(Word and element locating data)

>>

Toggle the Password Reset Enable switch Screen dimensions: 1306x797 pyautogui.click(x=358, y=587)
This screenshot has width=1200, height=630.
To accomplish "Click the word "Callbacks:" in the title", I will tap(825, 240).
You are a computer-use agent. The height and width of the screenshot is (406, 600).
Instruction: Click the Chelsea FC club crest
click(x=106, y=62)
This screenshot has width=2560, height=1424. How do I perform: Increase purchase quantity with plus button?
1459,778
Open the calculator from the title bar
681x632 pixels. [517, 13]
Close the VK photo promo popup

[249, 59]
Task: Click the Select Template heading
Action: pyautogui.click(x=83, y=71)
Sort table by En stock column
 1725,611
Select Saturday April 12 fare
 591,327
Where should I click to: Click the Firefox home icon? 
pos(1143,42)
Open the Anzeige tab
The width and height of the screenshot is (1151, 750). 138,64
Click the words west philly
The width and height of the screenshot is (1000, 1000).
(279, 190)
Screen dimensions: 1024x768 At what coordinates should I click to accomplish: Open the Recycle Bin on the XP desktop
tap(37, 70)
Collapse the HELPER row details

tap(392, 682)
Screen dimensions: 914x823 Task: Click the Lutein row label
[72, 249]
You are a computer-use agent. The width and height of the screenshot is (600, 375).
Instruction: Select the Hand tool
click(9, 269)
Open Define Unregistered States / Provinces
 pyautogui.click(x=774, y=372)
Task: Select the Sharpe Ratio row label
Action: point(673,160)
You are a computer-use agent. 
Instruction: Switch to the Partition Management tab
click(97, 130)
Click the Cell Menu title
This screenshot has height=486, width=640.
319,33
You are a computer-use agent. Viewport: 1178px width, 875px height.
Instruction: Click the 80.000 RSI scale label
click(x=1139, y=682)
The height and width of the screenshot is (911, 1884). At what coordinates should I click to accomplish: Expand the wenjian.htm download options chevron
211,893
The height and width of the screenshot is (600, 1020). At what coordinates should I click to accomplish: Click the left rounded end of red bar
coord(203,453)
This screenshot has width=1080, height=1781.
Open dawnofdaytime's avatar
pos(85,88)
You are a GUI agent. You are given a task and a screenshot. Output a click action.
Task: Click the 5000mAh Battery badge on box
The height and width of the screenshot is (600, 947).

<<

EXERCISE BRIEF -> Copy every line of the records above word for word, leaving nothing out and changing nothing.

EXPECTED OUTPUT ->
Toggle the Password Reset Enable switch Screen dimensions: 1306x797 pyautogui.click(x=358, y=587)
This screenshot has width=1200, height=630.
To accomplish "Click the word "Callbacks:" in the title", I will tap(825, 240).
You are a computer-use agent. The height and width of the screenshot is (406, 600).
Instruction: Click the Chelsea FC club crest
click(x=106, y=62)
This screenshot has width=2560, height=1424. How do I perform: Increase purchase quantity with plus button?
1459,778
Open the calculator from the title bar
681x632 pixels. [517, 13]
Close the VK photo promo popup

[249, 59]
Task: Click the Select Template heading
Action: pyautogui.click(x=83, y=71)
Sort table by En stock column
 1725,611
Select Saturday April 12 fare
 591,327
Where should I click to: Click the Firefox home icon? 
pos(1143,42)
Open the Anzeige tab
The width and height of the screenshot is (1151, 750). 138,64
Click the words west philly
The width and height of the screenshot is (1000, 1000).
(279, 190)
Screen dimensions: 1024x768 At what coordinates should I click to accomplish: Open the Recycle Bin on the XP desktop
tap(37, 70)
Collapse the HELPER row details

tap(392, 682)
Screen dimensions: 914x823 Task: Click the Lutein row label
[72, 249]
You are a computer-use agent. The width and height of the screenshot is (600, 375).
Instruction: Select the Hand tool
click(9, 269)
Open Define Unregistered States / Provinces
 pyautogui.click(x=774, y=372)
Task: Select the Sharpe Ratio row label
Action: point(673,160)
You are a computer-use agent. 
Instruction: Switch to the Partition Management tab
click(97, 130)
Click the Cell Menu title
This screenshot has height=486, width=640.
319,33
You are a computer-use agent. Viewport: 1178px width, 875px height.
Instruction: Click the 80.000 RSI scale label
click(x=1139, y=682)
The height and width of the screenshot is (911, 1884). At what coordinates should I click to accomplish: Expand the wenjian.htm download options chevron
211,893
The height and width of the screenshot is (600, 1020). At what coordinates should I click to accomplish: Click the left rounded end of red bar
coord(203,453)
This screenshot has width=1080, height=1781.
Open dawnofdaytime's avatar
pos(85,88)
You are a GUI agent. You are given a task and a screenshot. Output a click action.
Task: Click the 5000mAh Battery badge on box
The height and width of the screenshot is (600, 947).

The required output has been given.